Thinking further about the term, we see that it is a portmanteau between “cybernetics” and “space.” Thus we might also define “cyberspace” as a site where information is organized and controlled. Gibson sometimes emphasizes cyberspace’s lack of physicality or materiality, calling it a “nonspace.”
Gibson denies that term “cyberspace” represents any sort of coherent vision of the future, saying in an interview that the term was both “evocative and essentially meaningless [...] suggestive of something, but had no real semantic meaning.” However, Gibson original intent in introducing the cyberspace concepts is of little consequence; rather, what matters is the role the concept has come to occupy in our cultural imaginary. And, it is precisely this view of the Internet as a space of “consensual hallucination” that has achieved dominance in present discourse.

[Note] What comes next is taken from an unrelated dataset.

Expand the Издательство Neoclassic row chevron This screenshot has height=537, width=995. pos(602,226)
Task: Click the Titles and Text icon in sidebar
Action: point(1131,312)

Equating the contemporary social Web to “cyberspace” is, however, deeply problematic because the Web is neither consensual nor a hallucination.
Not Consensual. The Web is what Donna Haraway calls “a non-optional system.” Social media is now part of the very fabric of our society. Information distributed via social media affects all of us regardless of whether we participate in it directly or not. At the individual level, the behaviors of our peers are shaped by a “documentary vision” (i.e., we make choices through the lens of the potential future documents our actions will create). At the societal level, what is trending on Twitter one day makes the news the next and affects our behavior on the following day. For example, it is difficult to imagine that the Arab Spring or the Occupy movements would have received the same level of media attention had networks not had access to countless real-time streams of information pushed out by protesters and other observers. Mass attention, of course, encouraged and, even, vindicated the protestors. The back-and-forth flow of information between online and offline has become integral to the current political moment to which we are all subjects.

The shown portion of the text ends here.